The starting point was the similarities between the two. The human cerebellum contains approximately 69 billion neurons; The observable cosmic web contains more than 100 billion galaxies. It’s one.

Both systems are arranged in well-defined networks, with nodes connected by filaments (neurons in the brain, galaxies in the universe).

Both neurons and galaxies have a typical scale radius that is only a fraction of the length of the filament. And the flow of information and energy between nodes is only 25 percent of the mass and energy content of each system.

In addition, there are similarities between the structure of the brain and the structure of the universe. The brain is about 77 percent water. About 72 percent of the universe is dark energy.

Both of these are apparently passive materials that propagate their respective systems and play only an indirect role in their internal structure.

With this similarity defined, the team conducted a quantitative comparison of the two based on the following images. They obtained fragments of the human cerebellum and cortex at various specifications, and compared them with simulations of the cosmic web.

What they were looking for was a similarity in density fluctuations in matter between the brain and the cosmic web. And they found that the relative distribution of fluctuations between the two systems was surprisingly similar – albeit on many scales.

Brain Cosmic Web40x magnification (left) and a piece of cerebellum on one side (right) of 300 light-years on the cerebellum cosmic web. (University of Bologna)

“We calculated the spectral density of both systems. This is a technique often employed in cosmology to study the spatial distribution of galaxies,” Vazza said.

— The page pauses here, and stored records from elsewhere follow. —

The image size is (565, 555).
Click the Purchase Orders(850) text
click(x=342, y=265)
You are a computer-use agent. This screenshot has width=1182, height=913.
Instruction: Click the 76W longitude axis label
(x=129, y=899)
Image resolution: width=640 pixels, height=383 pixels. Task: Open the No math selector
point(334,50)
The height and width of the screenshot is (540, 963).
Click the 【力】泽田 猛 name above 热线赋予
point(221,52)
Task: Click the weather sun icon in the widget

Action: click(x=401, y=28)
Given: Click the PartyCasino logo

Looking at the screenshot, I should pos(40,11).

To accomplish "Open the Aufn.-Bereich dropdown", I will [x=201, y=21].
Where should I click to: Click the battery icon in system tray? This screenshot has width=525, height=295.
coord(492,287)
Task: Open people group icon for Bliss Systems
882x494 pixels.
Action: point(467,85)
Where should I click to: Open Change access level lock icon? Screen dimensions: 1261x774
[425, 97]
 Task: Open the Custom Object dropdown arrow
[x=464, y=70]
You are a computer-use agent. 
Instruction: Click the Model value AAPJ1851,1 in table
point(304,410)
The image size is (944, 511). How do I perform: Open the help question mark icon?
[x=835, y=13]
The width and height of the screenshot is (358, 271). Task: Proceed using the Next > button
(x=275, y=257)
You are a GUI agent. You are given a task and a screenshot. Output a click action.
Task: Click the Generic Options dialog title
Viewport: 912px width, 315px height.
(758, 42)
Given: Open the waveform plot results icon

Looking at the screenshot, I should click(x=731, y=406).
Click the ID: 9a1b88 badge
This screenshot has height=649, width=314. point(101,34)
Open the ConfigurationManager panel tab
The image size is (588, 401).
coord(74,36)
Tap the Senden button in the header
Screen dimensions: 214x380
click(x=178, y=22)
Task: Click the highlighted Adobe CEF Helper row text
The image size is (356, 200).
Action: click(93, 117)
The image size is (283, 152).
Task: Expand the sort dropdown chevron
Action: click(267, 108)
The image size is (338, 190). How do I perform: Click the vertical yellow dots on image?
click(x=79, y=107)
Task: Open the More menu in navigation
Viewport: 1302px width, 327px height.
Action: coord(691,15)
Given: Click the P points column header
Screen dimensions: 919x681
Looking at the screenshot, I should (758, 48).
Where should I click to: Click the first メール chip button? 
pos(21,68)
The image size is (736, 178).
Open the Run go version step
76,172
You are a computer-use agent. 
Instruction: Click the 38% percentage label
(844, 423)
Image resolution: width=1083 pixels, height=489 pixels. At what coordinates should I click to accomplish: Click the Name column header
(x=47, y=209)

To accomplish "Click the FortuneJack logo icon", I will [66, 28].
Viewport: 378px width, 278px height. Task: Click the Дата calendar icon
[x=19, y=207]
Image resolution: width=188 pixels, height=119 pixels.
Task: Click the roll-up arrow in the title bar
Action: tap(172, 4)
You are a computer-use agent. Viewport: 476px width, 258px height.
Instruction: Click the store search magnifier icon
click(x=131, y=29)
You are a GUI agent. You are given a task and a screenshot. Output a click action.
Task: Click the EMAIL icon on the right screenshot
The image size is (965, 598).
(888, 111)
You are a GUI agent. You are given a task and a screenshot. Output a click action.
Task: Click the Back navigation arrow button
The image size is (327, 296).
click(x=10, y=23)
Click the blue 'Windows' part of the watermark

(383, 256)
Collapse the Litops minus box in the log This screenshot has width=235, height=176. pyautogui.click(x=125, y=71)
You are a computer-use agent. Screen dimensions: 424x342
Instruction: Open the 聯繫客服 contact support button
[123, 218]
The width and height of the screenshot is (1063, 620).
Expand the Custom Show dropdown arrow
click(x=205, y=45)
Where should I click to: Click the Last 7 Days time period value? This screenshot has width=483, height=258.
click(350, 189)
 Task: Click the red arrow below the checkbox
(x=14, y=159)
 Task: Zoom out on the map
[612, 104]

“Our analysis shows that the distribution of fluctuations on a scale of 1 micrometer to 0.1 millimeters within the cerebellum neuronal network follows a similar progression of the distribution of matter in the cosmic web, but, of course, on a large scale which increases from 5 million to 500 million light-years.”

But that was not all.

The team looked at other morphological features, such as the number of filaments attached to each node. The Cosmic Web, based on a sample of 3,800 to 4,700 nodes, has an average of 3.8 to 4.1 connections per node. The human cortex, for a sample of 1,800 to 2,000 nodes, had an average of 4.6 to 5.4 connections per node.

In addition, both systems exhibited a tendency to cluster connections around central nodes. And both seem to have the same information capacity.

A recent study suggests that the human brain’s memory is about 2.5 petabytes. Another recent study by Waza suggests that the memory capacity required to store the complexity of the universe is about 3.3 petabytes.

The researchers wrote in 2017 that, “speaking easily,” this similarity in memory capacity means that the entire body of information that is stored in the human brain (e.g., a person’s entire life experience) can also be encoded in distribution. Of the galaxies in our universe. “

This is not to say that the universe is a brain, or capable of sensation. But it does indicate that the laws that govern the development of both constitutions may be the same.

According to a 2012 paper based on simulations, the causal network representing the vast formation of space-time in our accelerated universe is a power-law graph remarkably similar to the human brain.

A study like this by Waza and Felletti could pave the way for a better understanding of those laws.

“Once again, structural parameters have identified unexpected contractual levels. Presumably, despite the striking and obvious differences between the physical forces that regulate galaxies and neurons, the connection between the two networks develops following the same physical principles.”

“These two complex networks show more similarities than shared between the cosmic web and the galaxy or within the neuronal network and the neuronal body.”

Research has been published in Frontiers in Physics.